__TEXT FOR ANALYSIS__

··········

- Methionine
- Specialty: Medical genetics

= Hypermethioninemia =

Hypermethioninemia is an excess of the amino acid methionine, in the blood. This condition can occur when methionine is not broken down properly in the body.
==Genetics==

Hypermethioninemia can have different inheritance patterns. This condition is usually inherited in an autosomal recessive pattern, which means two copies of the gene in each cell are altered. Most often, the parents of an individual with an autosomal recessive disorder each carry one copy of the altered gene but do not show signs and symptoms of the disorder.

Hypermethioninemia is occasionally inherited in an autosomal dominant pattern, which means one copy of the altered gene in each cell is sufficient to cause the disorder. In these cases, an affected person usually has one parent with the condition.

==Pathophysiology==

Inherited hypermethioninemia that is not associated with other metabolic disorders can be caused by shortages in the enzymes that break down methionine. These enzymes are produced from the MAT1A, GNMT and AHCY genes.

The reactions involved in metabolizing methionine help supply some of the amino acids needed for protein production. These reactions are also involved in transferring methyl groups, consisting of a carbon atom and three hydrogen atoms, from one molecule to another (transmethylation), which is important in many cellular processes.
- The MAT1A gene provides instructions for producing the enzyme methionine adenosyltransferase. This enzyme converts methionine into a compound called S-adenosylmethionine.
- The GNMT gene provides instructions for making the enzyme glycine N-methyltransferase. This enzyme starts the next step in the process, converting S-adenosylmethionine to a compound called S-adenosyl homocysteine.
- The AHCY gene provides instructions for producing the enzyme S-adenosylhomocysteine hydrolase. This enzyme converts the S-adenosyl homocysteine into the compound homocysteine. Homocysteine may be converted back to methionine or into another amino acid, cysteine.

··········

__DATA SUPPLIED__
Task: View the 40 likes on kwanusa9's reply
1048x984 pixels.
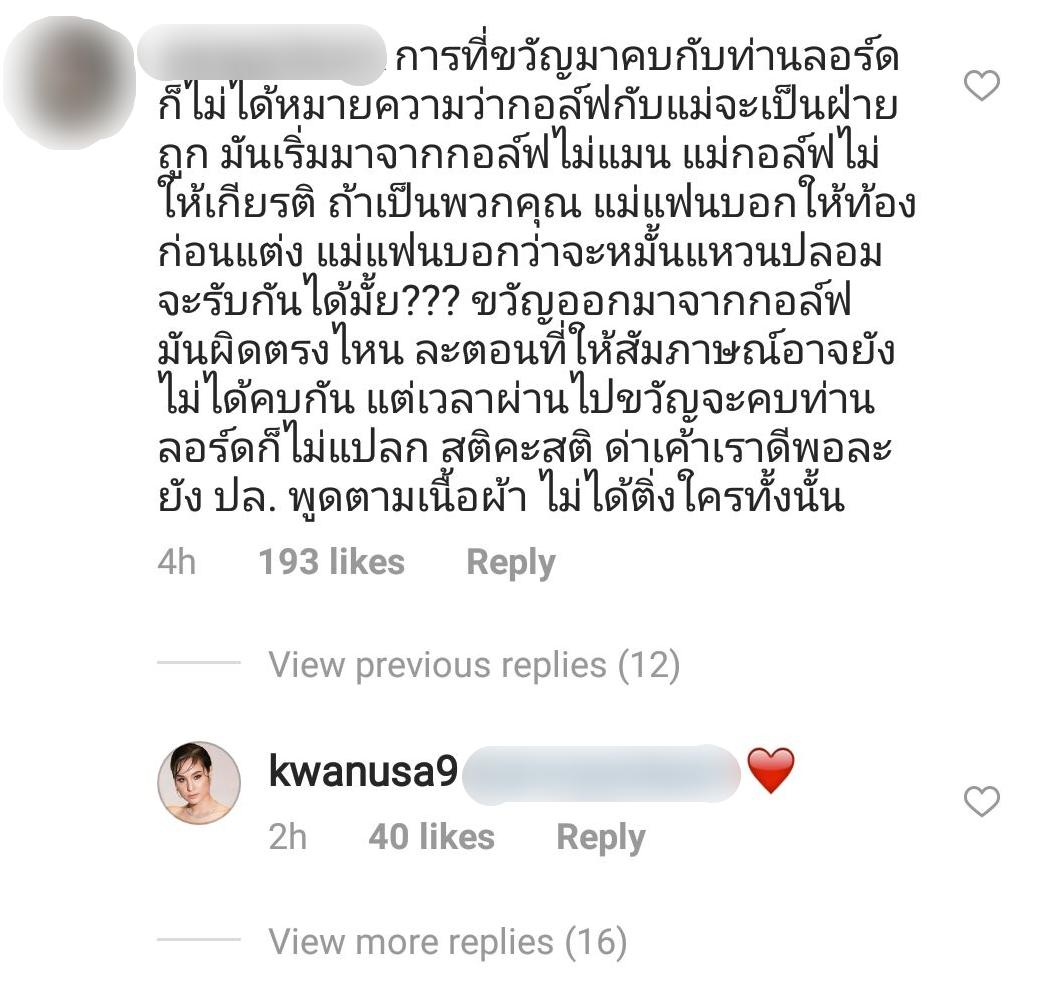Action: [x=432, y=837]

··········

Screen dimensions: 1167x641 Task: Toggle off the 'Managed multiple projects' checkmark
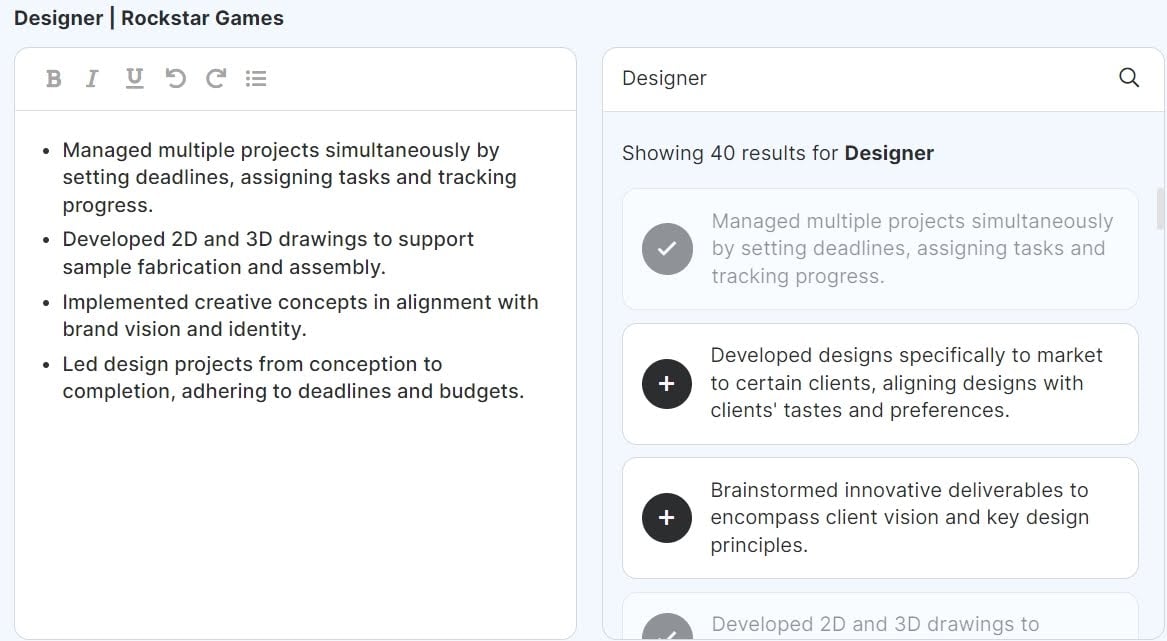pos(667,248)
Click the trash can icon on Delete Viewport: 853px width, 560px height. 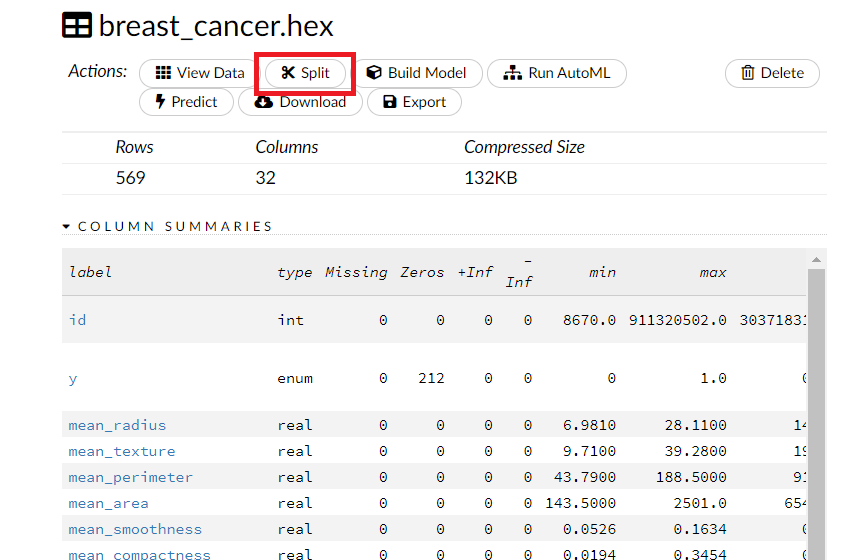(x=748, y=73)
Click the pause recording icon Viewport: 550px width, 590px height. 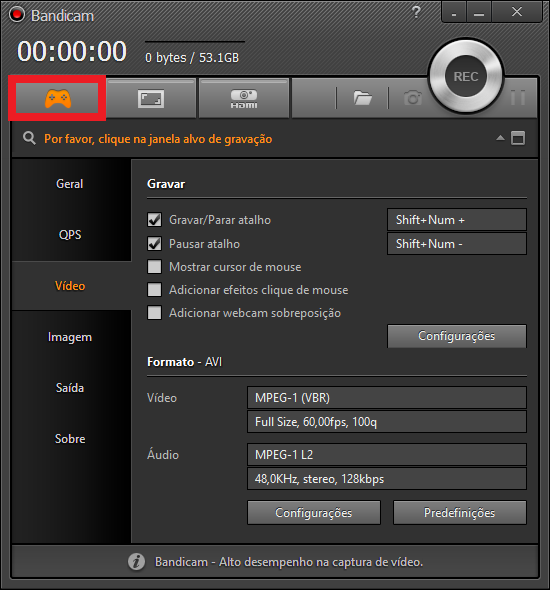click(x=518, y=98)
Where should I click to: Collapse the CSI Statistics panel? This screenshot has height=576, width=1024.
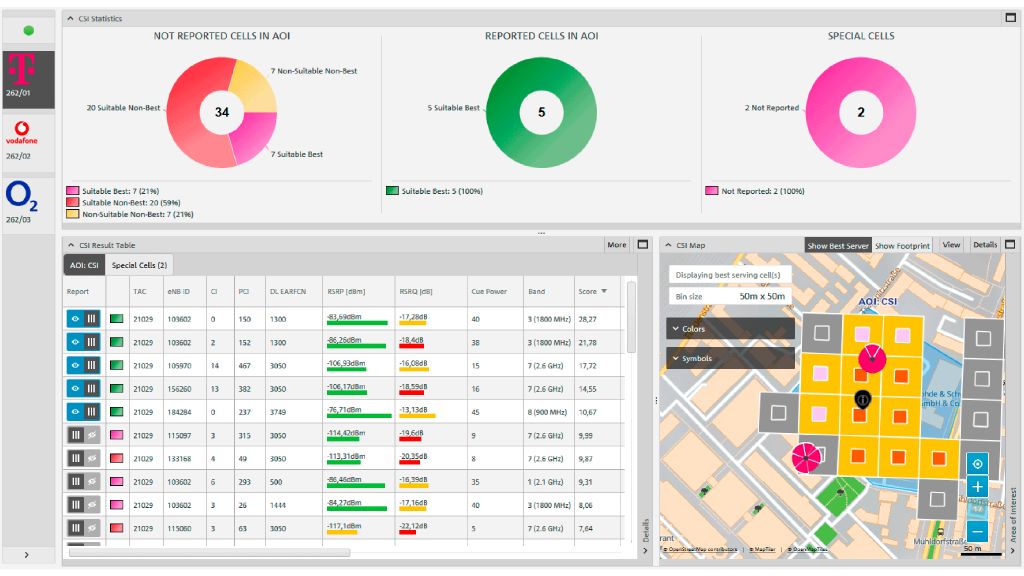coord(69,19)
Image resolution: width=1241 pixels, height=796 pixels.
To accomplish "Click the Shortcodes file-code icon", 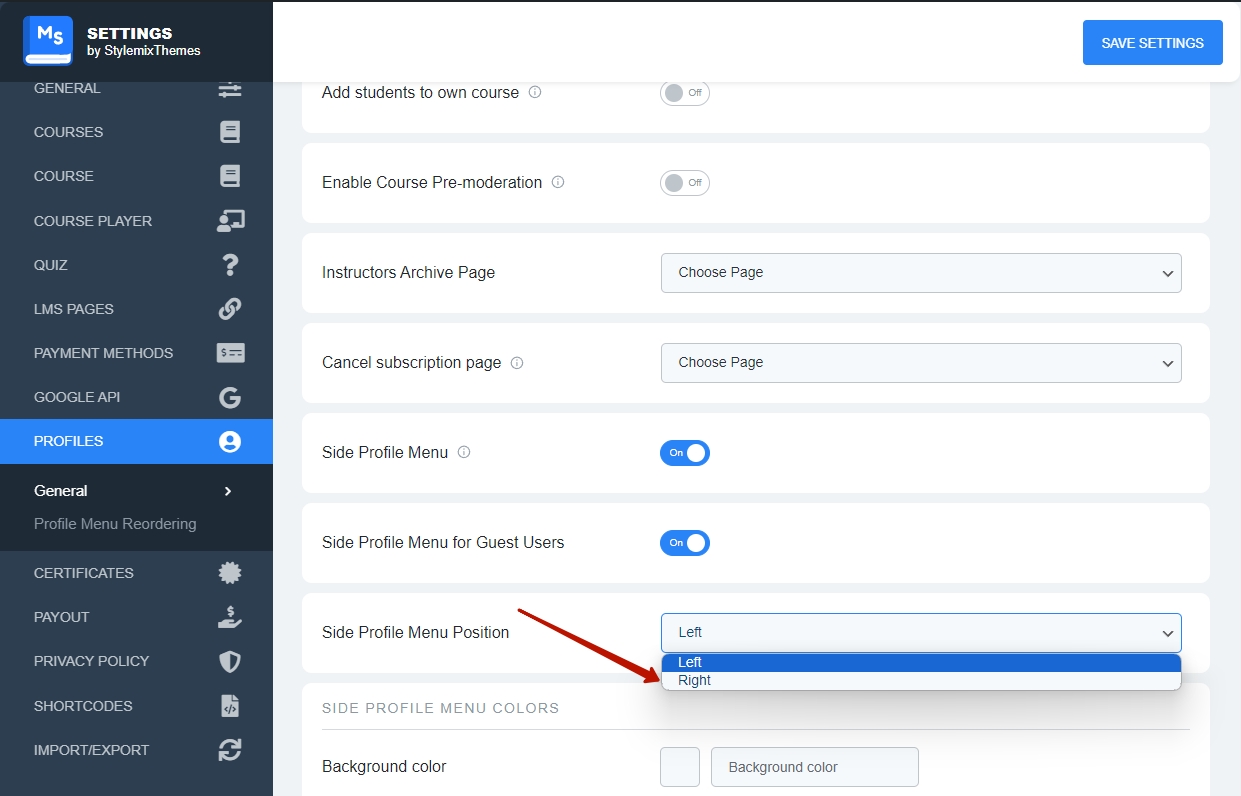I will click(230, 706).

··········

Rewrite the stretch of the hypermethioninemia text from "Hypermethioninemia can have" through "of the disorder.", changing "copies" to "versions".

__EXPECTED ANSWER__
Hypermethioninemia can have different inheritance patterns. This condition is usually inherited in an autosomal recessive pattern, which means two versions of the gene in each cell are altered. Most often, the parents of an individual with an autosomal recessive disorder each carry one copy of the altered gene but do not show signs and symptoms of the disorder.